• HOW TO COMPLETE THIS TASK
Return only the stretch of the material below that begins with the line containing "You are a computer-use agent. The image size is (1477, 984)." and ends with the line containing "You are a computer-use agent. The height", exactly; both of those lines belong to it.

--- --- ---

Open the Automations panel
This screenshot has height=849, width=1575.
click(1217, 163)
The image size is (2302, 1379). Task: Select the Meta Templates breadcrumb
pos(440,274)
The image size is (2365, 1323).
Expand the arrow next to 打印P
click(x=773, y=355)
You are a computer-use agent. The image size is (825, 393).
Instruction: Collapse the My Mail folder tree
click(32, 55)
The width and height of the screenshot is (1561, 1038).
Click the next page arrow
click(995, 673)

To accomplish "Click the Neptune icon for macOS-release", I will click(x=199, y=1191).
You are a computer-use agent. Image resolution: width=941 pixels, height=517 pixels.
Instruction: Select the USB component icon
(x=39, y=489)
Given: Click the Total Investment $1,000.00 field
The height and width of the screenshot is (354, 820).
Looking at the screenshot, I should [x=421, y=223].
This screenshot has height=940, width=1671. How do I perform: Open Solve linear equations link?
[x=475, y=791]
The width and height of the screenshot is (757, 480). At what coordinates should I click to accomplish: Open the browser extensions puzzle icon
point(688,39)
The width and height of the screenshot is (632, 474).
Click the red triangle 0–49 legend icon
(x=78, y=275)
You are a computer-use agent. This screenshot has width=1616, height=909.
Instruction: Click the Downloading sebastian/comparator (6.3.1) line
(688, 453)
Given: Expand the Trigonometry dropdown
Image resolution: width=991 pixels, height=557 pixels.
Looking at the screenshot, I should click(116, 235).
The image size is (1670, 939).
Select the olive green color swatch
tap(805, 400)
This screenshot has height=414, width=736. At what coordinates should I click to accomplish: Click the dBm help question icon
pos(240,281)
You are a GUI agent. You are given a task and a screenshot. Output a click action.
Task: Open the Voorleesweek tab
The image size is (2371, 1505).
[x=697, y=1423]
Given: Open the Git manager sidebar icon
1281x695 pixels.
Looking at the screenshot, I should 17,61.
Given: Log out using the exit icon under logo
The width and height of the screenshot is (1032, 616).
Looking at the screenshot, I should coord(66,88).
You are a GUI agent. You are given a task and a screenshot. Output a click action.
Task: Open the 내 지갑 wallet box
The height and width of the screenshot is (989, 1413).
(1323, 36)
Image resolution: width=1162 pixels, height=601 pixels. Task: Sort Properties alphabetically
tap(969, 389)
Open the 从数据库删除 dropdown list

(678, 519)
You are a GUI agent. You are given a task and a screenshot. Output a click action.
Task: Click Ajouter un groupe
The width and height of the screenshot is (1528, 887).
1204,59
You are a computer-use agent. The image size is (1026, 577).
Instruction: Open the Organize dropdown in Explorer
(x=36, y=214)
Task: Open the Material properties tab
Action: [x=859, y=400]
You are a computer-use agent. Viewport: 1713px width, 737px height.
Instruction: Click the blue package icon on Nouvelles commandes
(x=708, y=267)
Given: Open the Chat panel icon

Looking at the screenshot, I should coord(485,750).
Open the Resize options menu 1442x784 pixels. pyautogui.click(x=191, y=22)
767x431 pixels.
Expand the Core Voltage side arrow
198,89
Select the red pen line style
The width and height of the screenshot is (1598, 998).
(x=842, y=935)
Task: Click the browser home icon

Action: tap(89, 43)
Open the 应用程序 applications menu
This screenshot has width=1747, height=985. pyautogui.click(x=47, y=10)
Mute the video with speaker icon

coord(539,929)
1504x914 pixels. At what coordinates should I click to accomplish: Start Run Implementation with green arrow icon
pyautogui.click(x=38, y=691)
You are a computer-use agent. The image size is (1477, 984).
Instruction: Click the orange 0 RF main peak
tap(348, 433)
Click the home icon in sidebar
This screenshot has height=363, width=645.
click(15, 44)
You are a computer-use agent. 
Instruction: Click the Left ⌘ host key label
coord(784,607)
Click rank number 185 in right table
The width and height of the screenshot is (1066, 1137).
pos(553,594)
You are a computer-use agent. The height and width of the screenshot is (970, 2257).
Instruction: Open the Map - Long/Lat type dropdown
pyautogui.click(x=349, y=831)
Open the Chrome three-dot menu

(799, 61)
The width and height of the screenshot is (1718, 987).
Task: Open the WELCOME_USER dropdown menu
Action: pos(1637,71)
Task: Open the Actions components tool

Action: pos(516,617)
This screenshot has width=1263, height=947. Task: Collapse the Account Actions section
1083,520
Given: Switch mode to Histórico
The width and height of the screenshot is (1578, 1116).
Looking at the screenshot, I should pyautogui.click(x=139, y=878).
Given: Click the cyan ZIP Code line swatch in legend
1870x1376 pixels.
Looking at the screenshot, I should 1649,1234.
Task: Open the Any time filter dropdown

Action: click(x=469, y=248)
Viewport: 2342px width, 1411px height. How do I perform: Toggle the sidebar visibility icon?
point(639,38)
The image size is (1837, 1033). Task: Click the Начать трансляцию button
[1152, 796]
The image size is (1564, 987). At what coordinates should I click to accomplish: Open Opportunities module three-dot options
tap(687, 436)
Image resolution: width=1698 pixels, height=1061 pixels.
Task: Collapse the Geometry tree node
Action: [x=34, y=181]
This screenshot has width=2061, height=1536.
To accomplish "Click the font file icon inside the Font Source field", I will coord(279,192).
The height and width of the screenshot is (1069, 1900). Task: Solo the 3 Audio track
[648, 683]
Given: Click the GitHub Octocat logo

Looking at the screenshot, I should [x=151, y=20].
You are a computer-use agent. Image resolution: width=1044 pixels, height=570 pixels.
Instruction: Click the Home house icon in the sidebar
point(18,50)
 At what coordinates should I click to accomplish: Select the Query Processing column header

--- --- ---

• ANSWER TO THIS TASK
You are a computer-use agent. The image size is (1477, 984).
Instruction: Click the orange 0 RF main peak
tap(348, 433)
Click the home icon in sidebar
This screenshot has height=363, width=645.
click(15, 44)
You are a computer-use agent. 
Instruction: Click the Left ⌘ host key label
coord(784,607)
Click rank number 185 in right table
The width and height of the screenshot is (1066, 1137).
pos(553,594)
You are a computer-use agent. The height and width of the screenshot is (970, 2257).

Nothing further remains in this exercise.